- April 7, 2016
- Posted by: Josiah Hincks Solicitors
- Category: Business Law Updates
In a case of interest to anyone involved in agriculture, a farming company which traded in the market for units of EU subsidy as a means of raising capital to pay off its debts and develop its business won the right to a £1 million VAT rebate.
Over a four-year period, the company paid about £7.7 million for almost 35,000 units of Single Farm Payment Entitlement (SFPE). It paid VAT on the tradable units, which generated substantial subsidies from the Scottish government. The latter were used to pay off the company’s overdraft and were earmarked to fund construction of an income-generating wind farm and a number of new farm buildings.
HM Revenue and Customs (HMRC) refused the company’s bid for a VAT rebate on the basis that the SFPE units had been purchased for the sole purpose of obtaining subsidies, which was a non-economic activity outside the scope of VAT. However, those arguments were rejected by the First-tier Tribunal (FTT) and the company was awarded a repayment totalling £1,054,852.
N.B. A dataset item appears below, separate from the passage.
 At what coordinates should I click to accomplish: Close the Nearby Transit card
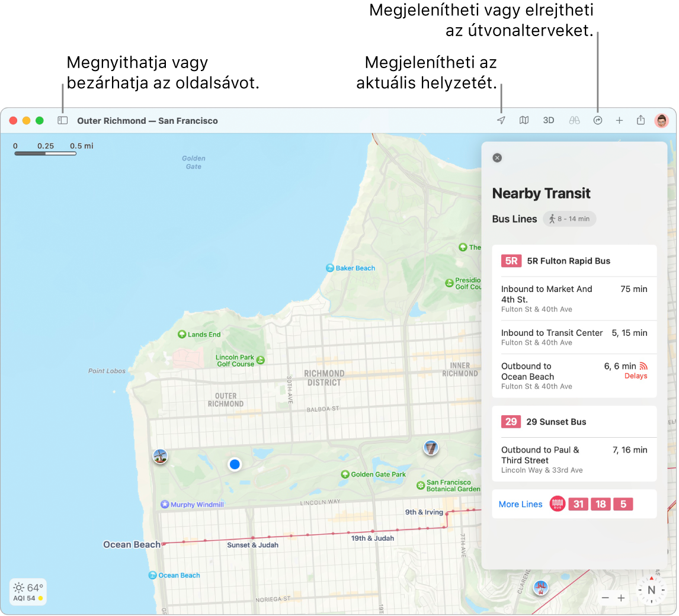point(497,158)
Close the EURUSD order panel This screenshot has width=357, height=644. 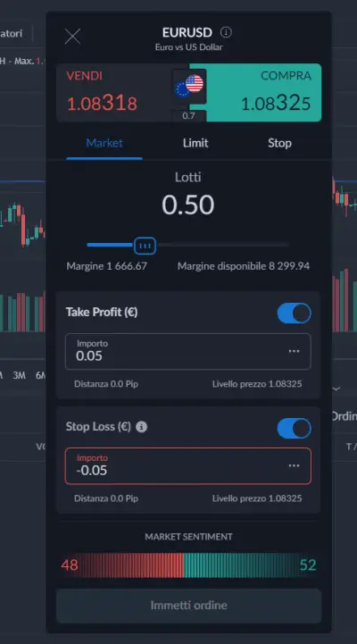(72, 37)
In rejecting HMRC’s challenge to that decision, the Upper Tribunal (UT) found that the financing opportunity afforded by the purchase of the units did not form a distinct business activity but was a wholly integrated feature of the farming enterprise. There was ample evidence to support the FTT’s conclusion that there was a direct and immediate link between the cost of the units and the company’s taxable business supplies.